34) Spiritual Democracy is a personal and global consciousness that sees, feels, and experiences the unity of the Cosmos in all forms of life.
35) Spiritual Democracy is not antagonistic towards any person’s religion. It respects the dignity of all human paths and practices tolerance; it advocates responsibly living out one’s vocation as a path of sacred action.
"Steven Herrmann carries the visionary message of Walt Whitman, Herman Melville, Emily Dickinson, and William James forward into our time with the added inspiration of C. G. Jung. This work elevates our vision of what politics can be and should be read universally by citizens and political leaders alike. Spiritual Democracy puts the idea of democracy back to where it belongs, as a shining example of the human spirit at work in the evolution of human culture and social architecture."

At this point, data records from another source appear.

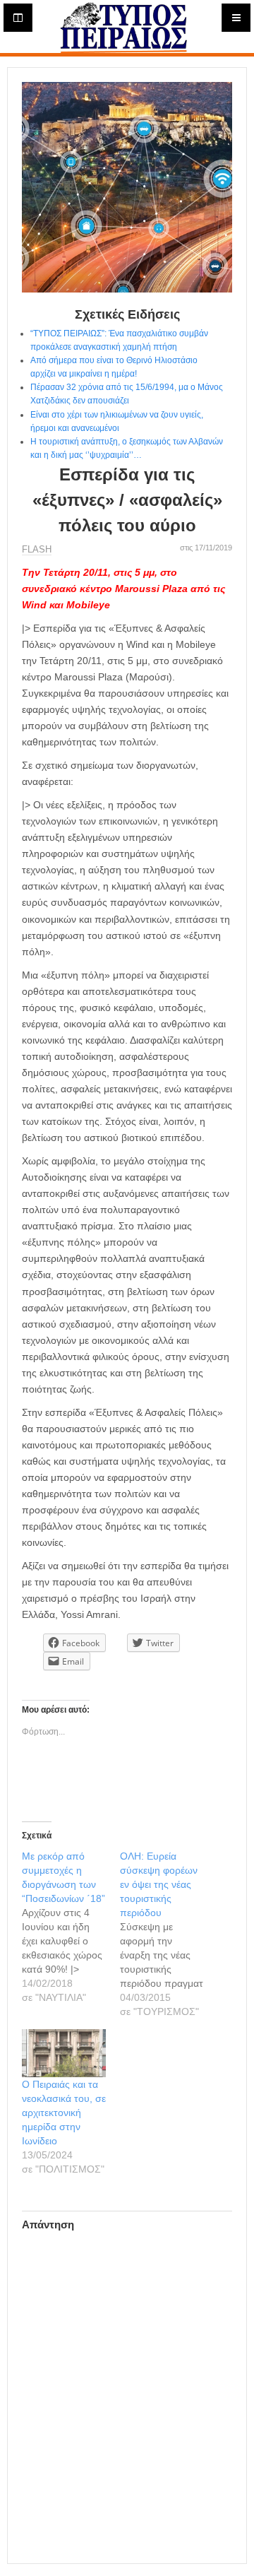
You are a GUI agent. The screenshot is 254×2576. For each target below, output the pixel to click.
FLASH (37, 549)
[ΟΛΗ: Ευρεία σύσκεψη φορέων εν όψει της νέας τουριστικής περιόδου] (169, 1934)
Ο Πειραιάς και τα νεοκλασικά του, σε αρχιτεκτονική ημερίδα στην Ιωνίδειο (64, 2112)
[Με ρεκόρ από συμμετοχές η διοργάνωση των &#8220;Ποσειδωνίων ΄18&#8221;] (71, 1926)
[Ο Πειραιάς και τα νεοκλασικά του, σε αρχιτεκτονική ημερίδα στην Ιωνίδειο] (64, 2053)
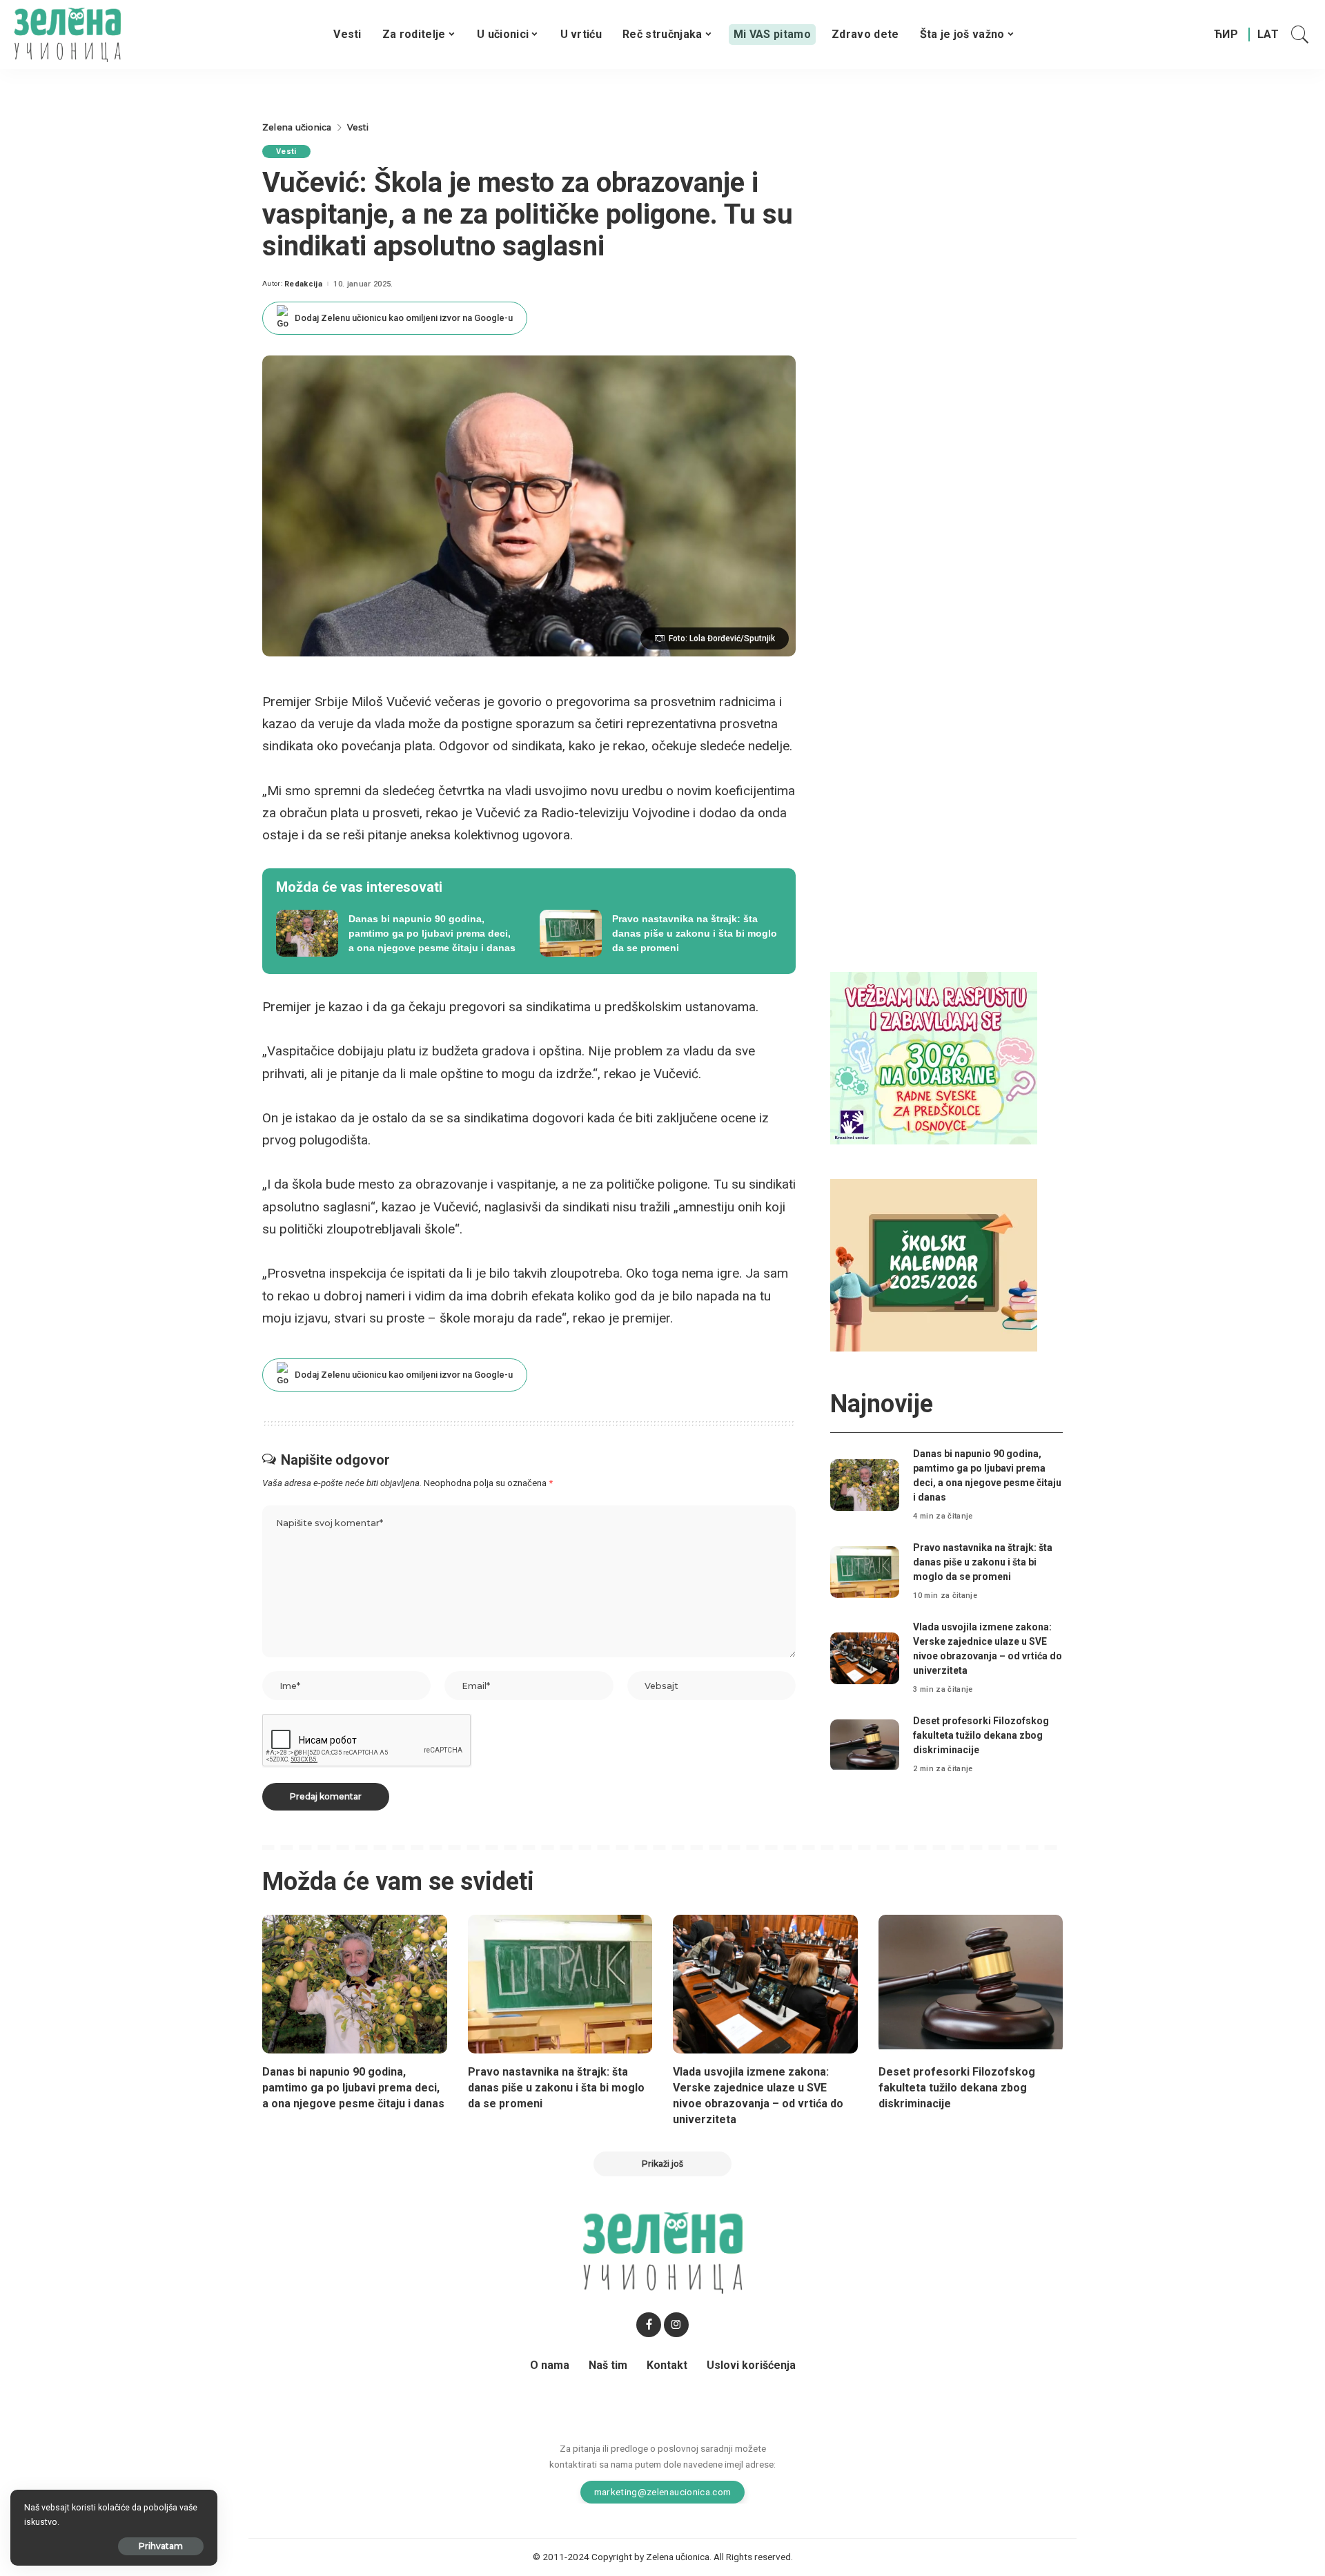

―Murray Stein, PhD, author of Minding the Self: Jungian Meditations on Contemporary Spirituality
"This is a grand, brilliant, and breathtaking book that explores in depth the central wisdom at the core of Whitman's prophetic poetry―that of Spiritual Democracy. This vision is at the heart of Sacred Activism, and anyone who wants to truly be inspired to act from a universal consciousness in this terrible and divisive time will find in this book rich food for their soul."
―Andrew Harvey, author of Radical Passion
Exploring what the author calls the "shaman-poets"—Walt Whitman, Herman Melville, and Emily Dickinson—this book demonstrates how far ahead of their times these writers were in forecasting developments of our current time. It was Whitman who first wrote of "Spiritual Democracy" as a vision of transformation and global equality. Steven Herrmann delves deep into the visionary expressions of this idea of Spiritual Democracy—"the realization of the oneness of humanity with the universe and all its forces"—in these early American writers, showing the influence the groundbreaking work of the geologist and thinker Alexander Von Humboldt had on Whitman and others. Writing that every member of the global community regardless of color, gender, or sexual orientation can realize these freedoms, the author explores how one can tap into the vitalizing source of equalizing, vocational energy to bring a sense of purpose and peace. Although the book shines as a work of literary criticism, the author's insights as a Jungian psychotherapist take the reader ever deeper into the creative impulses of Whitman, Melville, Dickinson, and other poets in their crafting of the seminal notion of Spiritual Democracy. In addition, Herrmann offers practical methodologies for personal and global transformation in the section, "Ten Ways to Practice Spiritual Democracy."